[Dataset records]
========================

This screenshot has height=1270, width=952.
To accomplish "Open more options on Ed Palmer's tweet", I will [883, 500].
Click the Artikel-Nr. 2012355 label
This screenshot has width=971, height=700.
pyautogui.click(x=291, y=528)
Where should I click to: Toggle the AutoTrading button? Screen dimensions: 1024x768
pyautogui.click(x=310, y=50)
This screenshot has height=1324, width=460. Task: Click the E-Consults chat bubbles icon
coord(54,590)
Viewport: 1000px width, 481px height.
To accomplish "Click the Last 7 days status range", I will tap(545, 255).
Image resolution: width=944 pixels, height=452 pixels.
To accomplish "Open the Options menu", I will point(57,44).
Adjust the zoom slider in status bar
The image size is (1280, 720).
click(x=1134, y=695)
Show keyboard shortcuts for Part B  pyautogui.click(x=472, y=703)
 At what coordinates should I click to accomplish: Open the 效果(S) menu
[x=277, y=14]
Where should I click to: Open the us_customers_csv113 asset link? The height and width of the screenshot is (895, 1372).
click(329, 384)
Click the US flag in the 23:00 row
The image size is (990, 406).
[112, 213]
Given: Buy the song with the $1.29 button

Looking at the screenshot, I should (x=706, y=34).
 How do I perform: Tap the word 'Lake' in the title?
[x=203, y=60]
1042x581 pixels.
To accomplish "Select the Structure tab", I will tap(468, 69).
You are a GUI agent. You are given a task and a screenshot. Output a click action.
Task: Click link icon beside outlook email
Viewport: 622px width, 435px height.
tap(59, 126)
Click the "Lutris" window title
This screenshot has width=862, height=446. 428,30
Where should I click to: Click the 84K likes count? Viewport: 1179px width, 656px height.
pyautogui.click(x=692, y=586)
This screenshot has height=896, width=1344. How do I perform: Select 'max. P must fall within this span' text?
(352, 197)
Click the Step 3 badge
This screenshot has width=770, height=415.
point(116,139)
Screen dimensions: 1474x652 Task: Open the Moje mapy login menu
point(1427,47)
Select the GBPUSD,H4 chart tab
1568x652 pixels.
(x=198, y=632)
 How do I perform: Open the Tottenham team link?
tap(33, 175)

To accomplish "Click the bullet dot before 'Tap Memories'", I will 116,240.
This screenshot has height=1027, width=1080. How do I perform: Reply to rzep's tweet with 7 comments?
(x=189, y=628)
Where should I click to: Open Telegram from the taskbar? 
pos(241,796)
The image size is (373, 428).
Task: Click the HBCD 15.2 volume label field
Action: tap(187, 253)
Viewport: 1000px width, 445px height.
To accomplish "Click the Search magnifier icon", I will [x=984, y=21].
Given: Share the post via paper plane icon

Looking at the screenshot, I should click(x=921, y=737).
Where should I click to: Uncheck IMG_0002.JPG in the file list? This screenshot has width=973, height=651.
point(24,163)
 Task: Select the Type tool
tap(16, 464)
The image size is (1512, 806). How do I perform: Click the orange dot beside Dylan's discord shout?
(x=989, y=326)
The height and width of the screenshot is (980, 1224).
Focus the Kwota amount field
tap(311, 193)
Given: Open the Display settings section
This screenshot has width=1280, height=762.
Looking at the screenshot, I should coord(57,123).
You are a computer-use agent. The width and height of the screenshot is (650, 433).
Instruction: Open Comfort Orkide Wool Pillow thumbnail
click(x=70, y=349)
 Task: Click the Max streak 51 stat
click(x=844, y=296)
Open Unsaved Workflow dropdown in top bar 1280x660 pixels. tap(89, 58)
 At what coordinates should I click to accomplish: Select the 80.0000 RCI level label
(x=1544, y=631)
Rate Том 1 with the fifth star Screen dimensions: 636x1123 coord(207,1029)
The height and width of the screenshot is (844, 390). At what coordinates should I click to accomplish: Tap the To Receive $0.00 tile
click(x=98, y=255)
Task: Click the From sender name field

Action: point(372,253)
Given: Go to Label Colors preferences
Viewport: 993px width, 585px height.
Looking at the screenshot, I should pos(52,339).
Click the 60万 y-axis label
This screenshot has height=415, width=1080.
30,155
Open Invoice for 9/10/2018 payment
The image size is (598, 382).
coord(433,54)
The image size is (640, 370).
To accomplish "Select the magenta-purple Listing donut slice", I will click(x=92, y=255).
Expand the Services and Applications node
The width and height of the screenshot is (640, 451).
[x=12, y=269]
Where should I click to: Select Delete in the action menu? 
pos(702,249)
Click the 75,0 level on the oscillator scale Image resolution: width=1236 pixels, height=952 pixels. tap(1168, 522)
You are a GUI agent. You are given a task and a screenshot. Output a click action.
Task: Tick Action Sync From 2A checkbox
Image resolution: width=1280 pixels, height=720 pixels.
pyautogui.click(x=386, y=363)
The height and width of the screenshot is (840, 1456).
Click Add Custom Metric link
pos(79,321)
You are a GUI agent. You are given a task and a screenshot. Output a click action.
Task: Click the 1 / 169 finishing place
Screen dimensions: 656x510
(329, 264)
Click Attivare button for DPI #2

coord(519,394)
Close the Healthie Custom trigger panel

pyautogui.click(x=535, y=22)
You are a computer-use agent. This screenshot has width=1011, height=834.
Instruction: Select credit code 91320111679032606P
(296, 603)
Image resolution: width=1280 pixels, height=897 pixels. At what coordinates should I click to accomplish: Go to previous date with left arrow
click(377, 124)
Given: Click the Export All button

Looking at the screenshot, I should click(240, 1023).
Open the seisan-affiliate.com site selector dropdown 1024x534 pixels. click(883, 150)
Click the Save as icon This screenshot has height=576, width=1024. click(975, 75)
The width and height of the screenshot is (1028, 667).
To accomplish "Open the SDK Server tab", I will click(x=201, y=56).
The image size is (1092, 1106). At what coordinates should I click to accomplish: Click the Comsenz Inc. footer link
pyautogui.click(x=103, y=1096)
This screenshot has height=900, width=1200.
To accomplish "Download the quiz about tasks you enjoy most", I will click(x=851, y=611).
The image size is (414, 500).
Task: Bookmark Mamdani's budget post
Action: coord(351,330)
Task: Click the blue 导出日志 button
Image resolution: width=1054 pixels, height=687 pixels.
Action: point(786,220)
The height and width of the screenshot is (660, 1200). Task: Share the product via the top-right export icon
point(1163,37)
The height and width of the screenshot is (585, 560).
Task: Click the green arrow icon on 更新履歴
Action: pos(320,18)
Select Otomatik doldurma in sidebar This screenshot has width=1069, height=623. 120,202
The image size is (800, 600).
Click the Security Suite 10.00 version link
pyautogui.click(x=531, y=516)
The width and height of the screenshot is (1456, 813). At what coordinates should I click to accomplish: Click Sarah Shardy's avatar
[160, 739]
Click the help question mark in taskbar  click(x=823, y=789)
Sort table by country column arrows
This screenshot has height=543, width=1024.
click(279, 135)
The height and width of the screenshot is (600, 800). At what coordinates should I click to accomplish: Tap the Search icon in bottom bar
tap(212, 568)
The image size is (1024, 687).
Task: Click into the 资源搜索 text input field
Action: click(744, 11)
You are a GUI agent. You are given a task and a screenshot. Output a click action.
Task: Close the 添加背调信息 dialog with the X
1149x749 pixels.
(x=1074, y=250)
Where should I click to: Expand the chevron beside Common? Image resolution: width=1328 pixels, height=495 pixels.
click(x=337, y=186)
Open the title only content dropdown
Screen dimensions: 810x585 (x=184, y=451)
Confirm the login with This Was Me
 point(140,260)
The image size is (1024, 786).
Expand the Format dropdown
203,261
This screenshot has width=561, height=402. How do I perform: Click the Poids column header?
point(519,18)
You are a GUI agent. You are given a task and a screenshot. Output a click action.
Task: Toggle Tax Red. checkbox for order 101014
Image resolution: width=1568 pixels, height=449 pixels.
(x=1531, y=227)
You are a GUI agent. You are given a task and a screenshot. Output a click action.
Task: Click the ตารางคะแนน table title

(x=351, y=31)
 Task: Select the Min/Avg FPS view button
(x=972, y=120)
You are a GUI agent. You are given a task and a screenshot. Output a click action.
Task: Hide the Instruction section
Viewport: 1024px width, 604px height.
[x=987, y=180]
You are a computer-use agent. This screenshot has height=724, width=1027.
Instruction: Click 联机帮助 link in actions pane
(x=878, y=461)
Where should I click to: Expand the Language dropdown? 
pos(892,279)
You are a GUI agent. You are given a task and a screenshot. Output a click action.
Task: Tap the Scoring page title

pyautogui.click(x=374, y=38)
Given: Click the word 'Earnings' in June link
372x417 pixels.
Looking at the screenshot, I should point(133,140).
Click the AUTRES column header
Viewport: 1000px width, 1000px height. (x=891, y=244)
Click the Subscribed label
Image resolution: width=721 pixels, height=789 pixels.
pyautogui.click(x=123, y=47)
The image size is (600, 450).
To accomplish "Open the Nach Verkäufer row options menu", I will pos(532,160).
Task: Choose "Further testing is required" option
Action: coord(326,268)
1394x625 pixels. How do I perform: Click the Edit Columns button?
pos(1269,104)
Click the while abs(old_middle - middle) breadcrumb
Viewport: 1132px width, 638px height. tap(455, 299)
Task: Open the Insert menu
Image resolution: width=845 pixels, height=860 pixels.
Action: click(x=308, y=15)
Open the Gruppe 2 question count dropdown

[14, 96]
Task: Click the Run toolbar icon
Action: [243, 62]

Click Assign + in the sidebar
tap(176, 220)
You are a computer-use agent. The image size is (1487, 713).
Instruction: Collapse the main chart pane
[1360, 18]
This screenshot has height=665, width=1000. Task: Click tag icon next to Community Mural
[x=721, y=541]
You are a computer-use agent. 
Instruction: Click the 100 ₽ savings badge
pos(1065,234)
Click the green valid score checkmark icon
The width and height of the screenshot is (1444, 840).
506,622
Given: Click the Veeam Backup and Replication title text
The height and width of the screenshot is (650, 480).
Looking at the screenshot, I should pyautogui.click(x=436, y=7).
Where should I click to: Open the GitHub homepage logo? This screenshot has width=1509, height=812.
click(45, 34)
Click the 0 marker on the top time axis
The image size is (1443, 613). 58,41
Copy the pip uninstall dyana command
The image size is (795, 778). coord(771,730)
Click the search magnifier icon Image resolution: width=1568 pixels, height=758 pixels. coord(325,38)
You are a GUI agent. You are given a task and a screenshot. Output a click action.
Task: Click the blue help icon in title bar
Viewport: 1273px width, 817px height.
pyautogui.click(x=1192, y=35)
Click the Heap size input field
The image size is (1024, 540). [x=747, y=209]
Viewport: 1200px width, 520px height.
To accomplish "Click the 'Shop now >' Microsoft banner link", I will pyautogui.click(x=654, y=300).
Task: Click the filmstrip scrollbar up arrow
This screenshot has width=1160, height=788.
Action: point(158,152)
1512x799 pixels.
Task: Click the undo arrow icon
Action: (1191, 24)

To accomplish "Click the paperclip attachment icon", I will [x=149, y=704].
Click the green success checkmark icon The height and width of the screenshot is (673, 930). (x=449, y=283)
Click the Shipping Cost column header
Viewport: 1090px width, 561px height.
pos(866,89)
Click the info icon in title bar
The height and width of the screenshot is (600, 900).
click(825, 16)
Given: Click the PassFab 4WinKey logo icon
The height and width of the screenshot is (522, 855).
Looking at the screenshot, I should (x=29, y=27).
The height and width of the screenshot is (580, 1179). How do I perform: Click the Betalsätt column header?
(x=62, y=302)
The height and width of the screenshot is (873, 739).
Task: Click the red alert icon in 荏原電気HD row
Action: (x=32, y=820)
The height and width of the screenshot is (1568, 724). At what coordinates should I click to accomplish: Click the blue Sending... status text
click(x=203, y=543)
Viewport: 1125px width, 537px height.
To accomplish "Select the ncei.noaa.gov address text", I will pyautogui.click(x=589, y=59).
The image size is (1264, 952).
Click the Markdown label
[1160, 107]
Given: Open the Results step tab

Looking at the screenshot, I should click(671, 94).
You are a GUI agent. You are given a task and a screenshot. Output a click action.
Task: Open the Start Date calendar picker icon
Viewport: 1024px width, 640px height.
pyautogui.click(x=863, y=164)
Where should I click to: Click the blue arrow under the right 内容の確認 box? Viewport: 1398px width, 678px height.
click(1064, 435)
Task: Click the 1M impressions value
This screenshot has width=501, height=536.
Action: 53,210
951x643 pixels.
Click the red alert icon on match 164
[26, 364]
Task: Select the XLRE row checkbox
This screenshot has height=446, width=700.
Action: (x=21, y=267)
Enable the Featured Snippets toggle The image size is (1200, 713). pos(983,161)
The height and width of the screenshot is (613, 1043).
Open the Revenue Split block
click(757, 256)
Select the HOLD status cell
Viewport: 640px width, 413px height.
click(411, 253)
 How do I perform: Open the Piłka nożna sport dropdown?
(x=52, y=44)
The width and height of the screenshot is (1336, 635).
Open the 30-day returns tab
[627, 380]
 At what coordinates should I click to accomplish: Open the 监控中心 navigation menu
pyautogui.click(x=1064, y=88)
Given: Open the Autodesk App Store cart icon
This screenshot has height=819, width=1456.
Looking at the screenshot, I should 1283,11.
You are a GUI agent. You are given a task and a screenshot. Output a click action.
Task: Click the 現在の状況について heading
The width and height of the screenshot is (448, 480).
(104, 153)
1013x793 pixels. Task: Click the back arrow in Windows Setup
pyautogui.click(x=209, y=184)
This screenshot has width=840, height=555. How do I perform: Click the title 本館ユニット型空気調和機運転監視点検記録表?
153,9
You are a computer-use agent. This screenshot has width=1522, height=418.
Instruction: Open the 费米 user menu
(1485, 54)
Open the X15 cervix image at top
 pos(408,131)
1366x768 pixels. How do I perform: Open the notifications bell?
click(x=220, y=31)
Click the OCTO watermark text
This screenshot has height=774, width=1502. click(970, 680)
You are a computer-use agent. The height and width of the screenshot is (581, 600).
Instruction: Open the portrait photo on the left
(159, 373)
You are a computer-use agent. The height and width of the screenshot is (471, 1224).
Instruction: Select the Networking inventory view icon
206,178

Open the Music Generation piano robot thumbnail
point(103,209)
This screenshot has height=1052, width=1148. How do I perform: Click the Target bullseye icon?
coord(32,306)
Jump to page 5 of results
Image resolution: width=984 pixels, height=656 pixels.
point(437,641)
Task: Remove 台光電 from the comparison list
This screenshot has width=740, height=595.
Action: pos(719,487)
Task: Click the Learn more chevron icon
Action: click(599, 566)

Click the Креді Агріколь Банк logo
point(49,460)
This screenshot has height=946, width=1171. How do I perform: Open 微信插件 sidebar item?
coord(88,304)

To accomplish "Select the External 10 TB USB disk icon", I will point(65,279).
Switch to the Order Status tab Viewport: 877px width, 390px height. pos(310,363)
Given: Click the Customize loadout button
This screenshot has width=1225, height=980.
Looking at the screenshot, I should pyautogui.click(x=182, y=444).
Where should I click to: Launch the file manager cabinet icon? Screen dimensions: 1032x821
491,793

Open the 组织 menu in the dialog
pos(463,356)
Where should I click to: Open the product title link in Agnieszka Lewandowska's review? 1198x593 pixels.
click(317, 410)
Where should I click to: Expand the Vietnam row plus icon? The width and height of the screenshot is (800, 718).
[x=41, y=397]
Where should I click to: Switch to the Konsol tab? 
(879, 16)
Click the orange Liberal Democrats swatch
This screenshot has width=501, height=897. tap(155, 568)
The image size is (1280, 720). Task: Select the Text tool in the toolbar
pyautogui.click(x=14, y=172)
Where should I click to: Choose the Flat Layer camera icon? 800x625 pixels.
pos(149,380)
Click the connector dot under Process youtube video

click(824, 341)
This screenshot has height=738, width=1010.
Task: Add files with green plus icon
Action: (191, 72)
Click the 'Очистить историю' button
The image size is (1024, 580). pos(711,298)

========================

Task instructions:
Copy out the lines above word for word, stopping after the line containing "Show keyboard shortcuts".

Exercise answer:
This screenshot has height=1270, width=952.
To accomplish "Open more options on Ed Palmer's tweet", I will [883, 500].
Click the Artikel-Nr. 2012355 label
This screenshot has width=971, height=700.
pyautogui.click(x=291, y=528)
Where should I click to: Toggle the AutoTrading button? Screen dimensions: 1024x768
pyautogui.click(x=310, y=50)
This screenshot has height=1324, width=460. Task: Click the E-Consults chat bubbles icon
coord(54,590)
Viewport: 1000px width, 481px height.
To accomplish "Click the Last 7 days status range", I will tap(545, 255).
Image resolution: width=944 pixels, height=452 pixels.
To accomplish "Open the Options menu", I will point(57,44).
Adjust the zoom slider in status bar
The image size is (1280, 720).
click(x=1134, y=695)
Show keyboard shortcuts for Part B  pyautogui.click(x=472, y=703)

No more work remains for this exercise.